You use `config-webpack`, that's what you do.
Usage
-----
$ npm install config-webpack
Add the `ConfigWebpack` plugin to your `webpack.config.js`.
```javascript
const ConfigWebpackPlugin = require("config-webpack");
// some Webpack config
plugins: [
new ConfigWebpackPlugin()
]
```
Refer to your configs in your bundled Javascript via the `CONFIG` global.
```javascript
if (CONFIG.amIAWalrus) {
console.log(CONFIG.iAmAWalrus);
}
```
Objects and arrays work transparently.
```javascript
console.log(CONFIG.walruses[3].name);
```
`config-webpack` uses Webpack's [DefinePlugin](https://webpack.js.org/plugins/define-plugin/) mechanism to perform direct replacement of keys in your JS files with config values.
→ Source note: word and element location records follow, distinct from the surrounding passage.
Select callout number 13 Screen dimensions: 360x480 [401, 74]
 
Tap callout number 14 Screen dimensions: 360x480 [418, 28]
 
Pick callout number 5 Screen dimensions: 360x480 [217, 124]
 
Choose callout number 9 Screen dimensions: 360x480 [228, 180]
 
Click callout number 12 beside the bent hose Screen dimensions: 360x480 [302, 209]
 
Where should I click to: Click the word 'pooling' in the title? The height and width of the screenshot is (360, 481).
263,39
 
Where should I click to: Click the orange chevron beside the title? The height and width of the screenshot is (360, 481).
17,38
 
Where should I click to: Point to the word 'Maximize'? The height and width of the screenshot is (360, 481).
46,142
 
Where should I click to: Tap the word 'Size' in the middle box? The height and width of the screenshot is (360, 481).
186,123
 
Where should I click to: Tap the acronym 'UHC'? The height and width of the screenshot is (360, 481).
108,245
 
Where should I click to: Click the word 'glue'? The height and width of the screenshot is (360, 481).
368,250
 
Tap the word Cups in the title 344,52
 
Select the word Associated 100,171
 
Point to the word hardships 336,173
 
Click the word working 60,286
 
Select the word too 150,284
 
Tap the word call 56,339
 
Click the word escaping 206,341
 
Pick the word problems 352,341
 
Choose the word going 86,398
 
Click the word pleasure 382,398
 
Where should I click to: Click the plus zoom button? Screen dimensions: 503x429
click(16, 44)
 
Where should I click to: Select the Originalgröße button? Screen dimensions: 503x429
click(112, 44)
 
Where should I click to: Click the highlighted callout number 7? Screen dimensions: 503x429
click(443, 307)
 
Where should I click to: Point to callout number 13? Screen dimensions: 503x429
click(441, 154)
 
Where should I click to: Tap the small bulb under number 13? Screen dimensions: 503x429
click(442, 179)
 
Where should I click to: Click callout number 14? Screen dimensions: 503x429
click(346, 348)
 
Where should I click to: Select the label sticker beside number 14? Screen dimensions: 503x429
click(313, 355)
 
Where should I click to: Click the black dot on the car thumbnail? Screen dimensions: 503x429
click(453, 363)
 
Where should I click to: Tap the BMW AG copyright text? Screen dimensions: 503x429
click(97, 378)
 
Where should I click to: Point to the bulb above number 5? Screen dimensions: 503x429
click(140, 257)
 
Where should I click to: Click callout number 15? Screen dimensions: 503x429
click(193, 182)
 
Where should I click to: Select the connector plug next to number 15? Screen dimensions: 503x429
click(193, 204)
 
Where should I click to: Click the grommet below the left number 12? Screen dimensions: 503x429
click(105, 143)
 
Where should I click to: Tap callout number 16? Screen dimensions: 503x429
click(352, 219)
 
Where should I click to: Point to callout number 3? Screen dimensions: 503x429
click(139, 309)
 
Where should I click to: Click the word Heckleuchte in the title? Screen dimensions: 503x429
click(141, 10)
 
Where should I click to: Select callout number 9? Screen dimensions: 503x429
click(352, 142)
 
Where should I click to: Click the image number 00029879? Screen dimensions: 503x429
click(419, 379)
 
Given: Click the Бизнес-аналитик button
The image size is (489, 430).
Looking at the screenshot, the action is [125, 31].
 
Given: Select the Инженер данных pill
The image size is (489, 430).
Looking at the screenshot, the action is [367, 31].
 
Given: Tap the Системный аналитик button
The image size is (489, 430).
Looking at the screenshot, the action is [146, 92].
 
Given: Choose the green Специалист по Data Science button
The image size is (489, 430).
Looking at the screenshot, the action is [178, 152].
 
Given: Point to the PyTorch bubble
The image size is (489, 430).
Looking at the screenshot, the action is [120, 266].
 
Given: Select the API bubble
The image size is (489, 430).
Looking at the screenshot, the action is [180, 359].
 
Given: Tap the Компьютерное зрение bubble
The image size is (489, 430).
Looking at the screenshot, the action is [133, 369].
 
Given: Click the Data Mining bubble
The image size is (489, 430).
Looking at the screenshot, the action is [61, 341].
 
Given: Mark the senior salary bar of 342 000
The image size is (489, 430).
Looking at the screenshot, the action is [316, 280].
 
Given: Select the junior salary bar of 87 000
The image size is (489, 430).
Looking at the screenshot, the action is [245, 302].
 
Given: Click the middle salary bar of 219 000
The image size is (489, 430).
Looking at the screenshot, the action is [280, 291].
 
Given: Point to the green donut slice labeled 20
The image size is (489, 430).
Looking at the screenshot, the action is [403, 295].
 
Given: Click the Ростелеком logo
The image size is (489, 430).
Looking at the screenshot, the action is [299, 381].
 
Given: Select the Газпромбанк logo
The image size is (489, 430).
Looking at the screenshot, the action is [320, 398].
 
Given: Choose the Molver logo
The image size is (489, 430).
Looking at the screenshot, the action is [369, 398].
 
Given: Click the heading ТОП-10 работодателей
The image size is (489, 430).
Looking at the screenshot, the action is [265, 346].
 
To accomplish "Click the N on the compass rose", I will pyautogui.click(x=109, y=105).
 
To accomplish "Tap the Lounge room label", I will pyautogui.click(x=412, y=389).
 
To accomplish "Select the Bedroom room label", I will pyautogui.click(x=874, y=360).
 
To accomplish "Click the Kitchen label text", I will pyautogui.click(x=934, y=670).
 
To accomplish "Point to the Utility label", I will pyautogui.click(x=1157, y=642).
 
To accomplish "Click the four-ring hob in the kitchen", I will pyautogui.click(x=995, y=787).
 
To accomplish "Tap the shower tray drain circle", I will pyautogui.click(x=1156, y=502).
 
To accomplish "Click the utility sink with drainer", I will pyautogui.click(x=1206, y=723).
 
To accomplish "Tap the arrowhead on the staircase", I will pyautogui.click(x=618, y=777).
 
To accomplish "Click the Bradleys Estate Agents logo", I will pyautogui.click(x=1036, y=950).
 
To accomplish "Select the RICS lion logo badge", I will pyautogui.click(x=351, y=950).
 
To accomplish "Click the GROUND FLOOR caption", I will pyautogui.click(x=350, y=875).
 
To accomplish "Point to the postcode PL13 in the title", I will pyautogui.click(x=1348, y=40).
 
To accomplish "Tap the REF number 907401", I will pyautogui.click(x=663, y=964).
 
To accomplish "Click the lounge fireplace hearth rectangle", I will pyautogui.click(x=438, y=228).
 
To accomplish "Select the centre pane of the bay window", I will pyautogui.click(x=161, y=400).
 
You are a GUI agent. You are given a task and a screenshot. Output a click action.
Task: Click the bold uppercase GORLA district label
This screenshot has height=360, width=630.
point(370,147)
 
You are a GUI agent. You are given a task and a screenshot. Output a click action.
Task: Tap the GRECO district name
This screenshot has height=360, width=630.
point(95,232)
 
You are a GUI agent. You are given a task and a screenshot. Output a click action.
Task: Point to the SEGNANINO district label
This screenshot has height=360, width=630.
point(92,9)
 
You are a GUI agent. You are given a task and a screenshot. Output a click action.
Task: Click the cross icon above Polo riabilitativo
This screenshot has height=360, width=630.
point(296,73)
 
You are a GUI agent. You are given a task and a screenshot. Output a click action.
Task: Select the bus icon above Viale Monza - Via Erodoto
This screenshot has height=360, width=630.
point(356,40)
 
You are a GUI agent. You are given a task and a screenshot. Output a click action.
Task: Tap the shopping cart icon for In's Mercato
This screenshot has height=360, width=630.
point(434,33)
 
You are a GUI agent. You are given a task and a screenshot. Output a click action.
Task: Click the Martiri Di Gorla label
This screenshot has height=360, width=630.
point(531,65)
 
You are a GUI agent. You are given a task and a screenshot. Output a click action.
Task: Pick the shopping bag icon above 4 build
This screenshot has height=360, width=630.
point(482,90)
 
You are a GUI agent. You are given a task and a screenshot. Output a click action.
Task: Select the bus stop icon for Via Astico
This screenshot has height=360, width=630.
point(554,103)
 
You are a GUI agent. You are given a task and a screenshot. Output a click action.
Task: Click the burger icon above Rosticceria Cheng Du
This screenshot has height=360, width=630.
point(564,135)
This means that, if your config looks like `{ "numberOfTusks": 2 }`, then every instance of `CONFIG.numberOfTusks` in your code will be directly replaced with the literal `2`.
All of `node-config`'s features, including deployment- and instance-specific files, local files, and environment variables should work with `node-config-webpack`. `node-config-webpack` bundles your config on the machine that builds it. That means if you bundle on a development machine and deploy on a production machine, you'll get the development config.
`config-webpack` is tested with Webpack versions `3.x` and `4.x`.
Configuring
-----------
Specify a custom namespace instead of `CONFIG`:
```javascript
// webpack.config.js
new ConfigWebpackPlugin("myConfig")
// app.js
console.log(myConfig.numberOfTusks);
```
Specify a custom object instead of the one `node-config` generates.
new ConfigWebpackPlugin("myConfig", { numberOfTusks: 3, colorOfTusks: "yellow" })
Security
--------
`node-config-webpack` will only inject config values that are used in your application. If a config value isn't referenced anywhere, it won't appear in your bundled sources.
Be careful when referring to any top-level objects, though:
```javascript
if (CONFIG.debug) {
console.log(CONFIG);
}
```
This will expose your *entire* config object, *even if debug is false*.
Immutability
------------
Since Webpack performs direct replacement on your code, the config is immutable. Trying to mutate or assign to the config will result in an exception.